**RECORDS FOR PROCESSING**
Start of Block

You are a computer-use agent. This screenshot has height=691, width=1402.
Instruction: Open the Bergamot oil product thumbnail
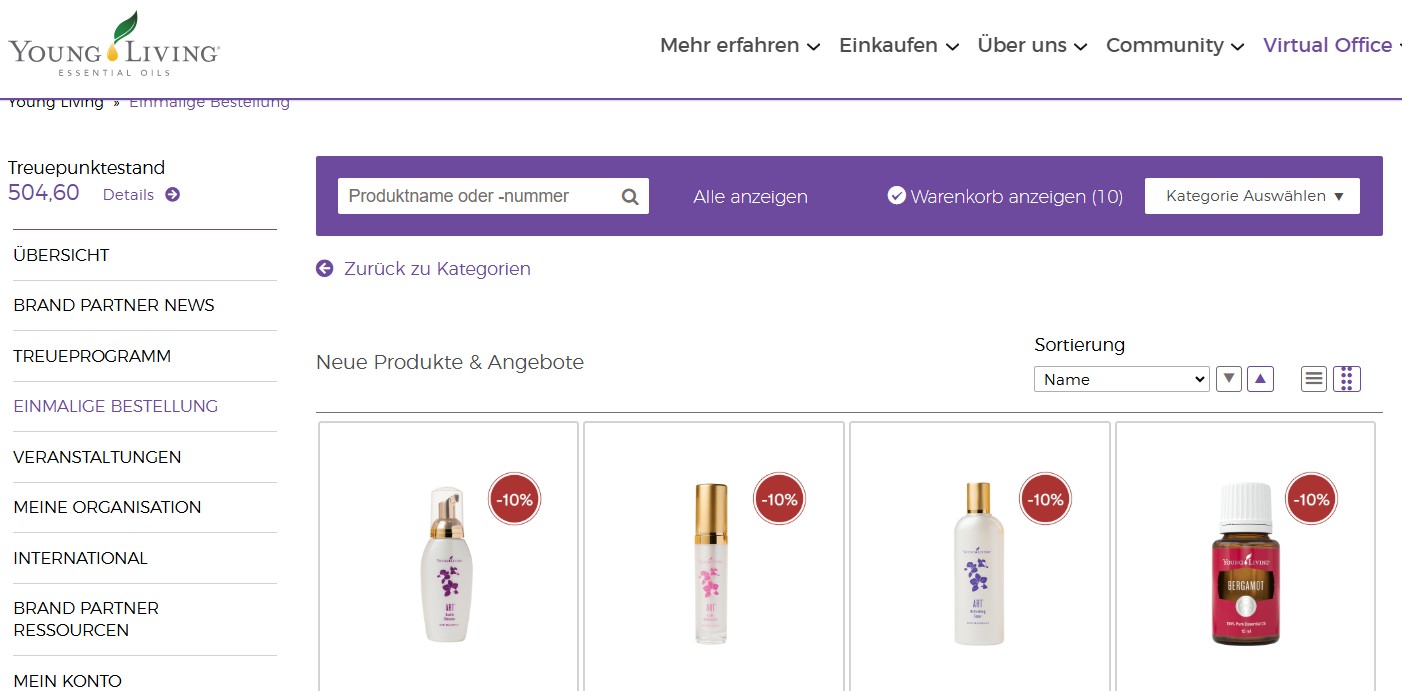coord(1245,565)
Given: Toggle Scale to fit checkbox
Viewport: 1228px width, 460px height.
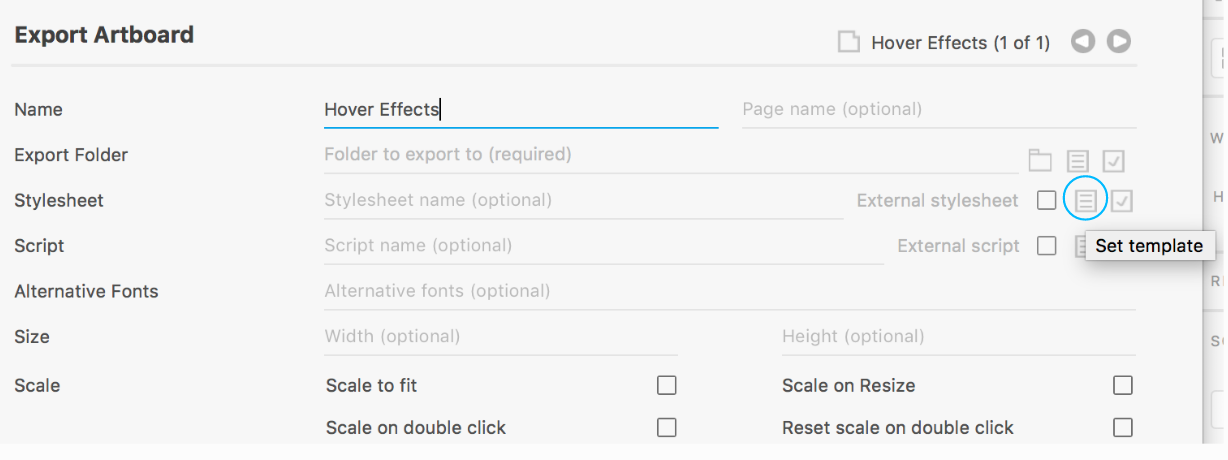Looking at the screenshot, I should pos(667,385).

End of Block
Start of Block

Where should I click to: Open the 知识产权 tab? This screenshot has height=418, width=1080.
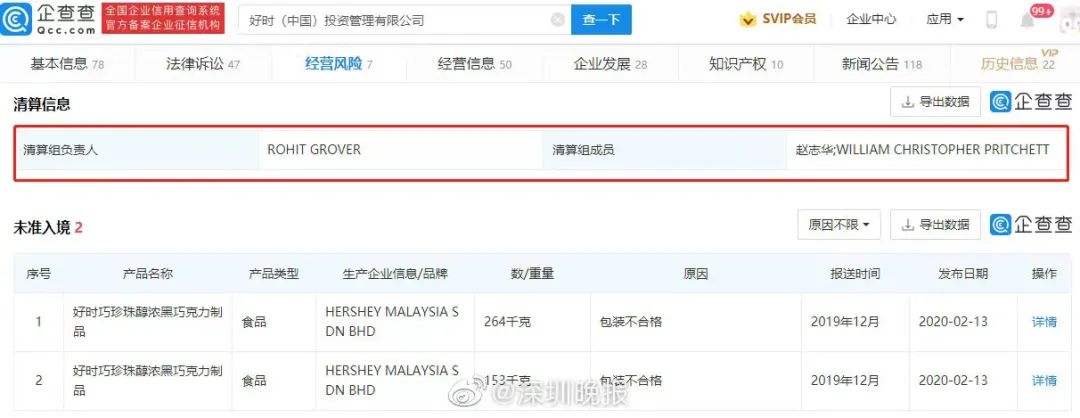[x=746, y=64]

End of Block

**REQUIREMENT**
After locating "You are a computer-use" and "Given: Toggle Scale to fit checkbox" in the records above, return exactly the line holding each one and every line between them; leave out the pictures.

**FINAL ANSWER**
You are a computer-use agent. This screenshot has height=691, width=1402.
Instruction: Open the Bergamot oil product thumbnail
coord(1245,565)
Given: Toggle Scale to fit checkbox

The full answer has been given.